“Take a drink,” says Tom to her sweetly. “Take one & you will feel better.”
But she did only push his glass away & left the room for her quarters behind the curtain with Tom following. Tom did always worry after her so I gave it no more thought then for we were whirling & dancing & singing now about the place with our bare feet on the cool packed dirt of the floor all the time pouring more whiskey into us & singing songs for the soul of the good Sgt. May He Rest At The Right Hand Of God. I sang The Vacant Chair & Hardtimes & Metzger played sad airs betimes & wild tunes for dancing as well & the clock ran on but it felt like no time was passing at all.
Everything was just grand I tell you Sir. It was just the wake Nevin would of wanted but things took a turn with the Sutler’s wife arriving at the shebeen. God Himself only knows what she wanted with coming there at such an hour. Likely it was to make sure her husband was not drinking away their profits as was his way but no matter. She came & if she hadn’t well things might of been different altogether.
Says Ridgeway to her, “Good evening Madam.”
Says she back to him with a face like the plague, “Good what’s good about it? The Ft.’s been locked up for good now. The Col. issued an order for courts martial of any soldier found outside the walls after taps. It will cost us pretty.” And then she looked to her husband like it did all be his fault. “It will cost us a pretty f______ penny,” says she with a mouth like a deckhand on a whaler.
Says the Sutler back to her, “Well these boys were never allowed off post without orders before tonight but they still came.
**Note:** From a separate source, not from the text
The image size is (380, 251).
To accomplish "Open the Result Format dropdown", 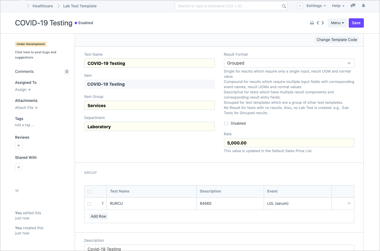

Do not get vexed about it Clara.” But Clara was vexed & spat a string of tobacco juice into the fire. She did think herself high borne but was just as low as the rest of us.
Well it is hard to write it but now Tom came back into the room through the curtain to take up a water bucket. Seeing this Mrs. Kinney with no Fare Thee Well at all did light upon Tom for no reason we could see. Metzy stopped his sawing of the fiddle & Ridgeway let go the hand of the girl he danced with. Says the Mistress of the house, “You! Did you pay for your poke or are you still rutting around that bitch for free?”
I think it took Tom a moment to get her meaning & when he did a darkness came on him you could see it in his face. Says he, “Well I did not poke her at all. The poor thing is unwell & in no state. She is resting.”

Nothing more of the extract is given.